[What you need to do] Copy out the items starting at the line containing "This screenshot has width=1280, height=720." and ending at the line containing "will click(x=290, y=618).", including both lines and keeping the requests unchanged. Multiply each coordinate in the answers by 0.5, rounding to whole numbers with halves rounded up.

[Listed entries]
──────────
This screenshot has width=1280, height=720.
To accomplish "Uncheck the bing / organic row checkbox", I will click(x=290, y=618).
──────────
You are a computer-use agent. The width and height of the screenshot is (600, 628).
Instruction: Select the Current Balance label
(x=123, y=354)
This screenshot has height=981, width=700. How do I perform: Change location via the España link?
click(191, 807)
──────────
[Solution below]
This screenshot has width=1280, height=720.
To accomplish "Uncheck the bing / organic row checkbox", I will click(x=145, y=309).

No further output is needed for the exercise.